2024年05月23日

『ハムレットQ1』つづき

『ハムレットQ1』が『ハムレット』のQ1版の日本初演をうたうだけでも特筆すべきことなのだが、それだけでは物足りないとばかり、主役のハムレットを女性が演ずるという女性版ハムレットを打ち出した。

女性版ハムレットのこの試みは、今回の舞台をみるかぎり成功したといえる。なにしろ、美しさとりりしさを兼ね備えた男前の吉田羊は、そのたたずまいからして美青年の貴公子というか高貴な王子そのものであり、その強烈な存在感は、舞台で観る前から、ポスターとかチラシでも衝撃的だったし、実際に舞台でみると、近くからでも遠くからでも、その容姿には圧倒される。そして完成度の高いというか完成された演技によって、これはもう『ハムレットQ1』という劣化版でも廉価版でもない『ハムレット』そのものの上演である。

かつてはQ1は、劣化版とみなされて「粗悪な四折版」(Bad Quarto)とも呼ばれていたのだが、現在ではこの名称は使われず、『ハムレット』Q2あるいはF1といった現行の『ハムレット』の定本ともいえる版の再編集版もしくは原型といわれていて、もし再編集版なら廉価版として作られたと考えられている。廉価版だから悪いということにはならない。またそれは漫画のアニメ版とか劇場実写版との関係にもなぞらえることができる。あるいは、もし原型ならQ2とかF1との比較によって、進化の痕をたどることもできるし、進化ではなくオルターナティヴな版としてみることもできるが、いずれにしても劣化版とはいえない。

ただしBad Quartoという過去の名称は決して理由のないことではない。とくにQ1のセリフは単純であったり簡略すぎたり説明的で情緒的でなかったりと、Q2やF1に比べると見劣りする(聞き劣りする)ところがある。ただ誤解のないようにいえば、Q1のセリフはQ2やF1よりもわかりにくいとか未熟だとかいうことではない。むしろわかりやすすぎるセリフのほうが多い。Q2やF1のほうが圧倒的にセリフはわかりにくく、ギクシャクしている。そのためQ1は出来の悪い劣化版というのではなく、むしろ完成しすぎて深みがないという意味での「劣化版」なのだ。たんにQ1が下手なセリフと下手な台本だというのならいいのだが、通常ならよくまとまった作品で、ただQ2とかF1のような複雑怪奇でわかりにくい作品と比べると、そのわからなさという点で劣っているという、やっかいない存在なのである。

このやっかいさは日本語の翻訳では再現不可能である。むしろ日本語の翻訳の場合、Q1の完成度――まあ「良さ」といってもいいのだが――なら、うまく表現できる。Q1の見劣り(聞き劣り)を日本語の翻訳では表現できないために、Q1を完成した作品として示すことができる。Q1の再現には失敗するしかないが、それによってQ1のよさを、評価されるべき独自性を適切に再現できるという逆説が生ずる。そのため、今回の『ハムレットQ1』は、Q1の欠陥の再現には失敗しているが、それゆえにQ1の良さや独自性を際立たせることには成功している。だからこそ、Q1の良さをみるには、翻訳版の上演にまさるものはない。

§ **実施する作業**:
[A] 『ハムレットQ1』についての文章の「かつてはQ1は、劣化版とみなされて」で始まる段落を、主な事実を残して短い箇条書きにしてください。
[B] 『ハムレットQ1』についての文章を、最後の文のあとから引き継いで書き進めてください。

§ **抽出データ**:
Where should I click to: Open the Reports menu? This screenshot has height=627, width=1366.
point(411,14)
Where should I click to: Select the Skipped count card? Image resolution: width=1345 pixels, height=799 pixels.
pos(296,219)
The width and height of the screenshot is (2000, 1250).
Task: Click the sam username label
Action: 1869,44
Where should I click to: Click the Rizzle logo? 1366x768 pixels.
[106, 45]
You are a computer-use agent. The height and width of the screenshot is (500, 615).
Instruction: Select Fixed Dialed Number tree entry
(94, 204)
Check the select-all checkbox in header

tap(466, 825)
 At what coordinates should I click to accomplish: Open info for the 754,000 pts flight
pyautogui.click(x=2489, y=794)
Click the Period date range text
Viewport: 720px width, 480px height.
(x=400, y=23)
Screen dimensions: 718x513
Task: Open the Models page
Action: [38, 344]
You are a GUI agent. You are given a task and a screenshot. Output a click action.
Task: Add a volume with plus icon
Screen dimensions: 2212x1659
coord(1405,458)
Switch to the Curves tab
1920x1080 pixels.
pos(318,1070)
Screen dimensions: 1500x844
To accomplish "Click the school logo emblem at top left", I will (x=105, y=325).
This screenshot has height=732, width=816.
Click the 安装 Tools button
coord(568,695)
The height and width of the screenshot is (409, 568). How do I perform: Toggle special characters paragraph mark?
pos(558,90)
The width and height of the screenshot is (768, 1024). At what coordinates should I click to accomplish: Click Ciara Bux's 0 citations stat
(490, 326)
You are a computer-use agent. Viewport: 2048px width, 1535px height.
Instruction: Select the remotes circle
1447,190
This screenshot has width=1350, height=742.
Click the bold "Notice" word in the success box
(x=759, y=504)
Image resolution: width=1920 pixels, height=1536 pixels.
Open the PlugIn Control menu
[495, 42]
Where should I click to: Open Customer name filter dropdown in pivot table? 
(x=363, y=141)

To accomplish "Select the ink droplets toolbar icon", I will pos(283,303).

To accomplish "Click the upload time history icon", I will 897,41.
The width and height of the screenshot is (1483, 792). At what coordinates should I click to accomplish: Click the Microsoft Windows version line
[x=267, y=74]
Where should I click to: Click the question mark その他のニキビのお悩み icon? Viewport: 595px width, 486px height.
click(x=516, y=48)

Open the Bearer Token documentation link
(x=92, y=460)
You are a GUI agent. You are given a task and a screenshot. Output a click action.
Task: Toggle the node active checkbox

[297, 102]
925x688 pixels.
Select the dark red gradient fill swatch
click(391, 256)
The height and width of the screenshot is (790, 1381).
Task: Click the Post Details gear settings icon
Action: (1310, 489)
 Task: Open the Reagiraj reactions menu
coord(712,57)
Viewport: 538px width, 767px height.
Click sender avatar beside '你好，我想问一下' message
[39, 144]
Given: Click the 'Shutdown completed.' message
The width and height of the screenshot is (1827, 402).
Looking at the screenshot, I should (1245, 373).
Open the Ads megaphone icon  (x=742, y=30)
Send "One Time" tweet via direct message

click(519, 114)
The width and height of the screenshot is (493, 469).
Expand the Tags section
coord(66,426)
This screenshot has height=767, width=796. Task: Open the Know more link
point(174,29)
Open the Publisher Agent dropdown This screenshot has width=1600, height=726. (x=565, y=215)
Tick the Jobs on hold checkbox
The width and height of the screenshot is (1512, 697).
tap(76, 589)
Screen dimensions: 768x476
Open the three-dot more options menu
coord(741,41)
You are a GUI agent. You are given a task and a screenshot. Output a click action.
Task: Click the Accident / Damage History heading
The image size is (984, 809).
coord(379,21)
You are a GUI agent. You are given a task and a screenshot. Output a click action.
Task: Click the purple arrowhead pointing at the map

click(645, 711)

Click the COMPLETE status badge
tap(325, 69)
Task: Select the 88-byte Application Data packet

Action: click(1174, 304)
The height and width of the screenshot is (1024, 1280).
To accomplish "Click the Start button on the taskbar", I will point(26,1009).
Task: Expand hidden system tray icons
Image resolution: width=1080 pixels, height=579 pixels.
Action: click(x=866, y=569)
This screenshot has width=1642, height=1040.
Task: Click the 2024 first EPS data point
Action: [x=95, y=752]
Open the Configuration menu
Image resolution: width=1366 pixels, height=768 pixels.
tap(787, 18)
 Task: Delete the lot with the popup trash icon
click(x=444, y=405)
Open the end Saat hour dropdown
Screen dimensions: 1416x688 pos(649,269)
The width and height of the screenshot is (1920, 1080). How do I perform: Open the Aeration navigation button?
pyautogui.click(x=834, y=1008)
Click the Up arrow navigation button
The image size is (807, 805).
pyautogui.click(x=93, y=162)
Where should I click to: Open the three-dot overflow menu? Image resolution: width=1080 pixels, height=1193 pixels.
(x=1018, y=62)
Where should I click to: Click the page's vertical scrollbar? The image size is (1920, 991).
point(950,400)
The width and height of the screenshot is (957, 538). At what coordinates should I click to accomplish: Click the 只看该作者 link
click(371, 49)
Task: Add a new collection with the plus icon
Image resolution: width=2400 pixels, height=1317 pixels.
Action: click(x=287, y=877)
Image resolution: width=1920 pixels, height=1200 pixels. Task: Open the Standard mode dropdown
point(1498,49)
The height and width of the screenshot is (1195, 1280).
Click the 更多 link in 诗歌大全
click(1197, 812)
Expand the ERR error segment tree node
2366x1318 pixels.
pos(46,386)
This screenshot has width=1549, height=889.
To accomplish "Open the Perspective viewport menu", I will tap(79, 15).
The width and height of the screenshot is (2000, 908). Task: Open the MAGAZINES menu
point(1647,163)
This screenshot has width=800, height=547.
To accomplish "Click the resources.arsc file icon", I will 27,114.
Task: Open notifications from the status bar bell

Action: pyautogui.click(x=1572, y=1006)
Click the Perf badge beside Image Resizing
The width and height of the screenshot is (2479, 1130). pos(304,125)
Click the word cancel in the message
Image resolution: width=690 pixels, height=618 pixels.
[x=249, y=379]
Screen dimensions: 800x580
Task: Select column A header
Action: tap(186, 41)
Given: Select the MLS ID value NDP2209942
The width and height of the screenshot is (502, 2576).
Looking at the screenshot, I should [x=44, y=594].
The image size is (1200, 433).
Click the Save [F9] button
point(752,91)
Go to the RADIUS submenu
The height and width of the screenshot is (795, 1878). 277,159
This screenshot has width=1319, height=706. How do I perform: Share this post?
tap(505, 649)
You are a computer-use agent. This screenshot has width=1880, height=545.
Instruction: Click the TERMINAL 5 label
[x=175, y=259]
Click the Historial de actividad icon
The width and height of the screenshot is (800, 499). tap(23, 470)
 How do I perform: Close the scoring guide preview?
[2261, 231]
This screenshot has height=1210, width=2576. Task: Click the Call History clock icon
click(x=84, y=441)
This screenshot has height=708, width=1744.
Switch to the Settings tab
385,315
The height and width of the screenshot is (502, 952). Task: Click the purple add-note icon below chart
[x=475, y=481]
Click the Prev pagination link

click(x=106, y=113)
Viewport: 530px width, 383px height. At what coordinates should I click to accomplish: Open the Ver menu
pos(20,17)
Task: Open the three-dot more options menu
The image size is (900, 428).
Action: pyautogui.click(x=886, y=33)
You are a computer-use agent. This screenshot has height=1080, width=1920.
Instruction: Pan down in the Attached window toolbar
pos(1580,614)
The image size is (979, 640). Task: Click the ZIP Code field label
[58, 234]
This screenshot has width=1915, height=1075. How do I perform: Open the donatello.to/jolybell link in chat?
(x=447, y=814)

§ **各作業の解答**:
[A]
- Q1はかつて劣化版とみなされ、「粗悪な四折版」(Bad Quarto)と呼ばれていたが、現在この名称は使われていない。
- 現在は、定本ともいえるQ2やF1の再編集版か、もしくは原型とされている。
- 再編集版なら廉価版として作られたと考えられる。ただし廉価版だから悪いわけではなく、漫画とそのアニメ版や劇場実写版との関係にもなぞらえられる。
- 原型なら、Q2やF1と比べて進化の痕をたどることも、オルターナティヴな版とみることもできる。
- いずれにしても劣化版とはいえない。

[B]
翻訳のパラドックスがここにある。翻訳は、どうしても原典よりもわかりやすくなる。そもそも『ハムレット』は、わかりにくくてめんどくさい作品である。とくにその台詞。たとえば有名なTo be or not to beの独白からして議論が噴出している。この曖昧なあるいは抽象的な表現は、ハムレット自身が生きるか死ぬかを問題にしているだけではない。親の仇のクローディアスを生かしておくべきか殺すべきかという意味も含んでいる(またそれ以外にもさまざまな意味を含む)。となると「生きるべきか死ぬべきか」というのは誤訳ではないが問題の一面しかとらえていない劣化版翻訳である。とにかく、翻訳では、意味の単純化、簡易化、平明化は避けられないから、翻訳はいかにすぐれた翻訳といえでも原文の劣化版であり、それに満足するしかない。翻訳のほうは、わかりやすくなる。翻訳とはQ1づくりなのである。

女性版『ハムレット』の場合は、このことは関係ない。どのような翻訳劇も、女性版をつくることと同じだとは言えないのだから。森新太郎と吉田羊は、俳優が全員女性という『ジュリアス・シーザー』を上演しているのだが、コロナ禍で引きこもっていた私はそれを観ることはできなかった。ただ全員女性という上演と、ハムレットだけ女性という上演では意味がちがってくる。今回、『ハムレット』の宝塚版を上演したわけではないのだから。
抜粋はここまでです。